Matthew will not adhere to The Congregation’s demands to
retrieve Diana and bring her to them for interrogation (and punishment due to
her voluntary break of The Covenant and decision to oppose her own kind), when
brother, Baldwin (Trystan Gravelle), demands her surrender to him. Baldwin,
though, swore an oath to Matthew (mentions of wars fought together down through
the centuries are used to try and state each other’s cases), so he will return
to The Congregation empty-handed. Baldwin, though, warns Matthew and Diana that
The Congregation will not be held off long. That they will “need their strength”
in the future.
When Diana is in the hole, she dreams of her parents (or
perhaps they are a vision?) urging her to “fly”. Flying is a talent some
witches have and other witches don’t. Diana had never flown. But in order to
escape the hole (a long way down, with Matthew (using Baldwin’s helicopter to
chopper into the ruins of La Pierre) unable to leap into the hole since he can’t
fly, either), she will need to. And she does! Seriously hurt due to the fall to
the ground inside the hole and Satu’s torture, Diana is tended to by Matthew,
careful and delicate, while Ysabeau and Marthe look on with concern. The mark
of a “spellcaster” is often considered unfortunate because witches with that
brand often go mad and are considered a serious danger. In this episode, Diana
sure has had a lot to absorb. Tortured by Satu, the potential of harm from
Gerbert, dumped in a long hole in the castle, injured by the fall, having to
fly for the first time, and learning that she has been branded a spellcaster.

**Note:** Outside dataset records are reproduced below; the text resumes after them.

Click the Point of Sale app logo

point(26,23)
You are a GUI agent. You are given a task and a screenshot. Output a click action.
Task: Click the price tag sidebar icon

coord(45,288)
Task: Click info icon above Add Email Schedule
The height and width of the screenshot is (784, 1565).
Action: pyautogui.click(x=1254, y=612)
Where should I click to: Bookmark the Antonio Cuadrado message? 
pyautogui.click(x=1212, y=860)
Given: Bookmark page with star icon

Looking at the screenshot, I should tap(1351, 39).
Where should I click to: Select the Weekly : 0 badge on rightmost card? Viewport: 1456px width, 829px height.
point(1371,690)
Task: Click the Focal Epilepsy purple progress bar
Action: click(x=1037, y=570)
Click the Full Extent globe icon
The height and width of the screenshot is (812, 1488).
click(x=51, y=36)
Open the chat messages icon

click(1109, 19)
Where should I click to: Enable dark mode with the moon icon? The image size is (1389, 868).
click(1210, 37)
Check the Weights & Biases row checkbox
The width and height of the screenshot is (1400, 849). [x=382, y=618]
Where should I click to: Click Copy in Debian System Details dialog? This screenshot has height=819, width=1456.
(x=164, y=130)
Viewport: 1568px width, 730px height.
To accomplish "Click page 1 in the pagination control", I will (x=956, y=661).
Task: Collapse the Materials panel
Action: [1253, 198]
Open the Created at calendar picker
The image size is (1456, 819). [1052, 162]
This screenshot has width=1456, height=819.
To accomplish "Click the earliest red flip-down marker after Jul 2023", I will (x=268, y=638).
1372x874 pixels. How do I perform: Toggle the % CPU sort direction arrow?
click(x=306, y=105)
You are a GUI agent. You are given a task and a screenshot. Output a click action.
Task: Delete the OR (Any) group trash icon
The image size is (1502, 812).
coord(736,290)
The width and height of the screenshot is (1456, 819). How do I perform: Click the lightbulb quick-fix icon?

The Congregation wants her and Matthew’s defiance to be with her places both of
them in serious peril.
A subplot that has gotten a few minutes here and there
concerns demon, Agatha (representative of The Congregation), her son, Nathaniel
(Daniel Ezra), and Nathaniel’s pregnant wife, Sophie (Aisling Loftus). Sophie
has been “receiving visions” of Diana, needing to give her a statue. Sophie
claims she is a demon “created by witches”. Agatha and Nathaniel have to come
to terms with Sophie having a baby who is a probably witch. Agatha, despite
what The Covenant clearly criminalizes in terms of interspecies relations,
tells her son and daughter-in-law that they are her #1 priority. So not only
Diana and Matthew are breaking The Covenant.
The opening in the ruins, with the fire line burning down
Diana’s back while she is levitated upside down and the ring of fire encircling
Satu as she summons all her powers in her efforts to learn what her secrets are
is my personal favorite part of the episode. The gradual evolution of Diana’s
inner witch has led to this episode, with her withstanding Satu’s persistent
torture, surviving a fall down a hole, and learning to fly. At this point,
Diana was viewed as weak by Ysabeau and Marthe due in large part to her
nurturing the human life at the near dissolution of the witch she destined to
become.
A small detail among all the suffering Diana endures is a
lie told to her by Satu: that Matthew had killed Gillian. A trick that doesn’t
work because Diana trusts Matthew implicitly, as Satu is reminded of how she’s
just Knox’s patsy. Matthew is upfront, though, in telling Diana once she’s back
at his and Ysabeau’s chateau that if Gillian betrayed her again he wouldn’t be
so lenient in sparing her life. Or anybody else that would betray the woman he
loves.
So the stage is set for further melodramatics.